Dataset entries
-- Opening Marker --

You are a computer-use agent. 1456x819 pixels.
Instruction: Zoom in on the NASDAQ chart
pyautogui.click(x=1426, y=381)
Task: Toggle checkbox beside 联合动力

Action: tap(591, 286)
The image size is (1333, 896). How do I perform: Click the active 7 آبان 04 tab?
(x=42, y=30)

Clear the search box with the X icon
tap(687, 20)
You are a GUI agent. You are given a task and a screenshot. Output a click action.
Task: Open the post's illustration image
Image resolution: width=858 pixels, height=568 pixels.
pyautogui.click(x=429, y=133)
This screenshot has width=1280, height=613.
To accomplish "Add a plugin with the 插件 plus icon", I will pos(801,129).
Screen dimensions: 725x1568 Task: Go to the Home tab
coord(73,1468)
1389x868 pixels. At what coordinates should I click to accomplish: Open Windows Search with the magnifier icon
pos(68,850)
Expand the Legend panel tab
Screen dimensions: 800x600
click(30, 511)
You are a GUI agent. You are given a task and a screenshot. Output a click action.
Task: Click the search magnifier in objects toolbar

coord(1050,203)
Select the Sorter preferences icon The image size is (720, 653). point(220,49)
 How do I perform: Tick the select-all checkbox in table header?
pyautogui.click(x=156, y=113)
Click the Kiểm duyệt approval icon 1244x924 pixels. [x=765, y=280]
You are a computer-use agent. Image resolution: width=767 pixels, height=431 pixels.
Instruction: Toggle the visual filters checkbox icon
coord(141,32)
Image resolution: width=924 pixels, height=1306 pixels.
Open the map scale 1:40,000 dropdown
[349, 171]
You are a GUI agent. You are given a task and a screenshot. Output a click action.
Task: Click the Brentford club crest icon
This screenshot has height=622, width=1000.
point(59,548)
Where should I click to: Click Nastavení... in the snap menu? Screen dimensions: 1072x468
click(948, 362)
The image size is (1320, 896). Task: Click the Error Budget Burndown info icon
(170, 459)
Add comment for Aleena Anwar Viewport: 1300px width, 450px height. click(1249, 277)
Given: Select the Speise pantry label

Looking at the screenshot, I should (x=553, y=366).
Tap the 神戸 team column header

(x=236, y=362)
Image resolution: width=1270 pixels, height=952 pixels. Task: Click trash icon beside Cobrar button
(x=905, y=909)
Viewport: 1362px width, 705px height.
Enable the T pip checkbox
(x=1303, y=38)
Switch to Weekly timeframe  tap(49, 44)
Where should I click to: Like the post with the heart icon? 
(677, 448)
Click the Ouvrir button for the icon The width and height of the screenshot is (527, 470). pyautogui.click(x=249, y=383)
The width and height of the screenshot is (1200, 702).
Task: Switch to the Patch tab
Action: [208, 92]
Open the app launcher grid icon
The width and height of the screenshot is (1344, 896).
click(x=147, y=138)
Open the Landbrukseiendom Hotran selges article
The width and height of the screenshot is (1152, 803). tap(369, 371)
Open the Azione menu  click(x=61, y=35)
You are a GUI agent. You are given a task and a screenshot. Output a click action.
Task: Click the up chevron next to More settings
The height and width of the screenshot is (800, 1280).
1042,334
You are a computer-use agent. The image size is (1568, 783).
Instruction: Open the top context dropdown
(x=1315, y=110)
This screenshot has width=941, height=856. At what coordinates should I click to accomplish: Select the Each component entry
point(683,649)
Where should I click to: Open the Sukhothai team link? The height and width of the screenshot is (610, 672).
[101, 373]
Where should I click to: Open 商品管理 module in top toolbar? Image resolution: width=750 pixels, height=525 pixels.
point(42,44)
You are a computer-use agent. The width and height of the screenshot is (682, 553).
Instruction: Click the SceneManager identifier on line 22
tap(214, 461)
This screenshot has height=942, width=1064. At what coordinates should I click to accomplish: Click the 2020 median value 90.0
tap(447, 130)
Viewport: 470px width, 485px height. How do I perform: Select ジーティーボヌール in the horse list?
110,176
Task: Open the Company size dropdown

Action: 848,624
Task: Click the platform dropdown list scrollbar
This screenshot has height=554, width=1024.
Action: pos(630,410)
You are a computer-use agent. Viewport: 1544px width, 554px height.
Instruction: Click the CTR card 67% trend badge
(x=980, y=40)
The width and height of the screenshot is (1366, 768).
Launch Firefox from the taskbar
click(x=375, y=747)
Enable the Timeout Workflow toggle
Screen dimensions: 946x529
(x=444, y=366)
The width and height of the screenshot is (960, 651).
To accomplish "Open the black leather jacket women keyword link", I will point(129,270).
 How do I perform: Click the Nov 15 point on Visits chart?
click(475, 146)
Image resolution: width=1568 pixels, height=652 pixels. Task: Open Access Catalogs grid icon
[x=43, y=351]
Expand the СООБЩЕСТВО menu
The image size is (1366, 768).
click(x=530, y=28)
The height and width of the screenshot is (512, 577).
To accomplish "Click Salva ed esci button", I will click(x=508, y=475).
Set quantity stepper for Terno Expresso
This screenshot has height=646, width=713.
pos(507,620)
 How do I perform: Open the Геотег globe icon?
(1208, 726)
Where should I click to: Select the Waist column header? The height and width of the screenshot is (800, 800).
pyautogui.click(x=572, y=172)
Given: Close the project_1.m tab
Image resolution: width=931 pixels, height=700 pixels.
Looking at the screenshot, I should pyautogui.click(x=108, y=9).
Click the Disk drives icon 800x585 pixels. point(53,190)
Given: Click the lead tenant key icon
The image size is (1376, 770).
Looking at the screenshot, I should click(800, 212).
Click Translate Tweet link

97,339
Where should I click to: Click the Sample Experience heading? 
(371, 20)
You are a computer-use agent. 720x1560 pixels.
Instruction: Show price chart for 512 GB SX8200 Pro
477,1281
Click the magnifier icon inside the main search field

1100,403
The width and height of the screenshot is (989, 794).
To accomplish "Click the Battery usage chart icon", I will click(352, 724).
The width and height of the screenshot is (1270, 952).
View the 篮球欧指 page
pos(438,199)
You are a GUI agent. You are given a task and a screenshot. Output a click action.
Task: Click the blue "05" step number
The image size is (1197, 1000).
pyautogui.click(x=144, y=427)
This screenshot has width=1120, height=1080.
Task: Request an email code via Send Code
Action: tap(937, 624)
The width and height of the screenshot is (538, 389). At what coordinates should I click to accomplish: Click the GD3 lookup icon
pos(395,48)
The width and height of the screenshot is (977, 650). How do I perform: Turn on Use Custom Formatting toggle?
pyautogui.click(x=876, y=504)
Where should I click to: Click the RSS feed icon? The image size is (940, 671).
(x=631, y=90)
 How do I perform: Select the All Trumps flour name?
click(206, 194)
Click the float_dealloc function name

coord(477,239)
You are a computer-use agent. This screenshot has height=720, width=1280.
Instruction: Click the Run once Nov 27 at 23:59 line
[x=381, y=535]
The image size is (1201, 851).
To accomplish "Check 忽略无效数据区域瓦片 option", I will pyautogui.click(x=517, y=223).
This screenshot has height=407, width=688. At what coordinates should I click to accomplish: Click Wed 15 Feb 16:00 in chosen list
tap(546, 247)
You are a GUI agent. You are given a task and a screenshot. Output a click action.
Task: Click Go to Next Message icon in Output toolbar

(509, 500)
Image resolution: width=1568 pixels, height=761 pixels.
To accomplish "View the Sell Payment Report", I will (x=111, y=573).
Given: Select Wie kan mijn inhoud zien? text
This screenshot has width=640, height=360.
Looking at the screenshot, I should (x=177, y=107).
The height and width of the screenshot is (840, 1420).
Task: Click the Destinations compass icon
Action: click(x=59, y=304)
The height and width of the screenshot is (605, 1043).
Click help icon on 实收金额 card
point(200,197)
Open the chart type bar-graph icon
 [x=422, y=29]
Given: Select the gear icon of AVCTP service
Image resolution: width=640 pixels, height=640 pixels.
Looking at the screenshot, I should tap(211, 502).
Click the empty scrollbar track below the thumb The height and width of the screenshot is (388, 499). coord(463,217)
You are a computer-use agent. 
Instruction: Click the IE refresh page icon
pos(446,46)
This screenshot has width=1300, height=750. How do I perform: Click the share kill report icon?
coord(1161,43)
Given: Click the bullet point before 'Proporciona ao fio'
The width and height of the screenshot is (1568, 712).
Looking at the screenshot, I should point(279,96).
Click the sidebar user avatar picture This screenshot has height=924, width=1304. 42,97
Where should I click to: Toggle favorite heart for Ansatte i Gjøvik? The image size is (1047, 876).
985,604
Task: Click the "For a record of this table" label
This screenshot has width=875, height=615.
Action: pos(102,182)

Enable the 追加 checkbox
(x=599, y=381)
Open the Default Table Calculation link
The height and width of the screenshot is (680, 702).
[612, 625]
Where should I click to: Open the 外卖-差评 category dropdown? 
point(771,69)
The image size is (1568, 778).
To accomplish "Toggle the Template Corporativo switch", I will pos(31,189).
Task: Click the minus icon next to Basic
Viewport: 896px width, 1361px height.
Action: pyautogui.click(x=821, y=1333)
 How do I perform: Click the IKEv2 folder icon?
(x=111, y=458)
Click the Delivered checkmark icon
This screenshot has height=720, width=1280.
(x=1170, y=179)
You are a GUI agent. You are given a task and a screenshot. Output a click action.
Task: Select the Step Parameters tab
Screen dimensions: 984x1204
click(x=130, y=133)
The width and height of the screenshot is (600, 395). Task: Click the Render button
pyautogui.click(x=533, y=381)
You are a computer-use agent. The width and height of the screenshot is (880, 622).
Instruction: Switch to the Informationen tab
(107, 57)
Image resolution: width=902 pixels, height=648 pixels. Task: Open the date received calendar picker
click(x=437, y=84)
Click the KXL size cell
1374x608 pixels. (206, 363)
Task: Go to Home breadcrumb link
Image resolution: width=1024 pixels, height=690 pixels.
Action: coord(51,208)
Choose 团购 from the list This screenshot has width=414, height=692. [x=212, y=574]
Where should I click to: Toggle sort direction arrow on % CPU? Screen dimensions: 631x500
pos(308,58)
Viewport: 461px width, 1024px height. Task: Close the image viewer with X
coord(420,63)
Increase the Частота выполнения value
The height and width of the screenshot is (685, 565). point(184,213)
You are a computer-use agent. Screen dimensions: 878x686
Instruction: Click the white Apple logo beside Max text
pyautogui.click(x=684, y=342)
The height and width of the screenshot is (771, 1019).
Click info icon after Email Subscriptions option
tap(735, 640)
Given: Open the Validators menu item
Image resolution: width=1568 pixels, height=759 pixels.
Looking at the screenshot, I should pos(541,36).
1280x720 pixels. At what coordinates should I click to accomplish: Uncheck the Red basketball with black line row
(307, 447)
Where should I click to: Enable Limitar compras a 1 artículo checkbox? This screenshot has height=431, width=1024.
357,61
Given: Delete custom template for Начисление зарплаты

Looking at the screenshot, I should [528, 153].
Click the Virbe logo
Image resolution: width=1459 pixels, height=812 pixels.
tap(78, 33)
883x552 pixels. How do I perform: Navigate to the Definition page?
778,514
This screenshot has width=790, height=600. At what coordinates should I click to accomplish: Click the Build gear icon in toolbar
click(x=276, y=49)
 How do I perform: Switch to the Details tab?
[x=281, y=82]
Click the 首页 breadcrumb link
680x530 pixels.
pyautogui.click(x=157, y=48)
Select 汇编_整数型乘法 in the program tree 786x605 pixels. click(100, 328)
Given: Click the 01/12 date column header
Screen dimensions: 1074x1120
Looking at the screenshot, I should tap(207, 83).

-- Closing Marker --

_What you have to do_
All that should be written out is the stretch of lines above between the one holding "Add comment for" and the one holding "You are a computer-use agent. Viewport: 1544px", inclusive, exactly as given.

_Your solution_
Add comment for Aleena Anwar Viewport: 1300px width, 450px height. click(1249, 277)
Given: Select the Speise pantry label

Looking at the screenshot, I should (x=553, y=366).
Tap the 神戸 team column header

(x=236, y=362)
Image resolution: width=1270 pixels, height=952 pixels. Task: Click trash icon beside Cobrar button
(x=905, y=909)
Viewport: 1362px width, 705px height.
Enable the T pip checkbox
(x=1303, y=38)
Switch to Weekly timeframe  tap(49, 44)
Where should I click to: Like the post with the heart icon? 
(677, 448)
Click the Ouvrir button for the icon The width and height of the screenshot is (527, 470). pyautogui.click(x=249, y=383)
The width and height of the screenshot is (1200, 702).
Task: Switch to the Patch tab
Action: [208, 92]
Open the app launcher grid icon
The width and height of the screenshot is (1344, 896).
click(x=147, y=138)
Open the Landbrukseiendom Hotran selges article
The width and height of the screenshot is (1152, 803). tap(369, 371)
Open the Azione menu  click(x=61, y=35)
You are a GUI agent. You are given a task and a screenshot. Output a click action.
Task: Click the up chevron next to More settings
The height and width of the screenshot is (800, 1280).
1042,334
You are a computer-use agent. The image size is (1568, 783).
Instruction: Open the top context dropdown
(x=1315, y=110)
This screenshot has width=941, height=856. At what coordinates should I click to accomplish: Select the Each component entry
point(683,649)
Where should I click to: Open the Sukhothai team link? The height and width of the screenshot is (610, 672).
[101, 373]
Where should I click to: Open 商品管理 module in top toolbar? Image resolution: width=750 pixels, height=525 pixels.
point(42,44)
You are a computer-use agent. The width and height of the screenshot is (682, 553).
Instruction: Click the SceneManager identifier on line 22
tap(214, 461)
This screenshot has height=942, width=1064. At what coordinates should I click to accomplish: Click the 2020 median value 90.0
tap(447, 130)
Viewport: 470px width, 485px height. How do I perform: Select ジーティーボヌール in the horse list?
110,176
Task: Open the Company size dropdown

Action: 848,624
Task: Click the platform dropdown list scrollbar
This screenshot has height=554, width=1024.
Action: pos(630,410)
You are a computer-use agent. Viewport: 1544px width, 554px height.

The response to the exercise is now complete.